Their rhetoric was extra-dimensional at the time: they spoke often of a glorious New World Order with Russia at its head and all of humanity united under Putin’s tiny feet, where people would undoubtedly conclude that life under Russian masters is better than any over-hyped concept of freedom.
When Russia faltered and Ukraine began stringing together victories with the help of western weapons and real-time intelligence from the US and UK, the tone of Putin’s propagandists grew bitter. Their body language mirrored their frustration. Solovyov began a tradition of threatening to nuke a different country every day, for “crimes” like acknowledging the reality of Russia’s military incompetence or calling for peace.
To date, Solovyov’s threatened to nuke the UK, France, Spain, Germany, Italy, Japan, Finland, Sweden and the US, and that’s just off the top of my head. He especially hates the British for reasons that aren’t entirely clear, but he regularly makes it clear that it’s only through Putin’s benevolence that cities like London and Paris continue to exist.
He’s also extremely fond of Tucker Carlson: he plays clips from Carlson’s show on X regularly, offered him a job after the American was fired by Fox News, and has declared him the greatest journalist in the western world.

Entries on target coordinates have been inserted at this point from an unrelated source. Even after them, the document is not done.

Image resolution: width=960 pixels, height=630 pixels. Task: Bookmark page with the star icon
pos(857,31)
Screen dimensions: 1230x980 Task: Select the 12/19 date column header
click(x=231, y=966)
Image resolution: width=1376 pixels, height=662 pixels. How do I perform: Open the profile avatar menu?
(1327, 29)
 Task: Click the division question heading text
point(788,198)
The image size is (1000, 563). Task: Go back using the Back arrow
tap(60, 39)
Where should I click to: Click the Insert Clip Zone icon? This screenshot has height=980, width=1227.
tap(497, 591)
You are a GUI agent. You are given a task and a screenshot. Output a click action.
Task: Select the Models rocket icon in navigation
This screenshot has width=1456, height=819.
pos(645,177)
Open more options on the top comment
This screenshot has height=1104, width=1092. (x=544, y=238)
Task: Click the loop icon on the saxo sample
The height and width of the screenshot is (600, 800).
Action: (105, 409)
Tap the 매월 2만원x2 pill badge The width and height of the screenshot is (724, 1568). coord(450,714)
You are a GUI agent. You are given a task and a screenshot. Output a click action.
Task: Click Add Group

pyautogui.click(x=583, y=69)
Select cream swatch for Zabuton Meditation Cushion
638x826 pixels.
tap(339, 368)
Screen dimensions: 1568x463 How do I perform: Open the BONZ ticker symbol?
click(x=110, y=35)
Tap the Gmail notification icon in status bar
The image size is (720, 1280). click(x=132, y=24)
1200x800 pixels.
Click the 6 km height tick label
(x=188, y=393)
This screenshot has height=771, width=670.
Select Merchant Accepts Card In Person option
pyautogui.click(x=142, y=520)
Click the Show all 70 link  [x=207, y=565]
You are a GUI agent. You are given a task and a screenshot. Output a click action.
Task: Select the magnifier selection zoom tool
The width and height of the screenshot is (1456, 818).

In Putin Russia, cat feed you!
I thought of that motley crew of Putinious jackwagons this week as I read about the Russian public’s horrified response to an incident on a train.
A couple was traveling on a Russian Railways train to St. Petersburg when their beloved cat, Twix, escaped his carrier. The frightened ginger tabby just kept running until he was scooped up by a female conductor, who unceremoniously tossed him into the snow in Russia’s frigid Kirov Oblast. Temperatures regularly dip into the single digits and below zero in the winters there.
On Jan. 20, after a search joined by hundreds of people, little Twix’s body was found in the snow about a half mile from the train tracks. The feline, who was used to safety and warmth, suffered multiple animal bites and died either from his wounds or the temperature.
Twix the cat in a photo from his family that was reposted to a Russian Telegram channel.
To say Russians are furious is an understatement.
Twix’s fate has been the talk of Russian social media platforms for days. Surveillance camera footage of the conductor tossing the tabby ignited a new level of rage. As of Wednesday more than 300,000 Russians had signed a petition calling for the firing of the conductor, whose name hasn’t been released by the state-owned passenger railroad company. A second petition goes further, calling for criminal prosecution, and has 100,000 signatures in just a few days.
Public outrage about the fate of Twix just might be the first authentic sentiment to reach Russian media in years.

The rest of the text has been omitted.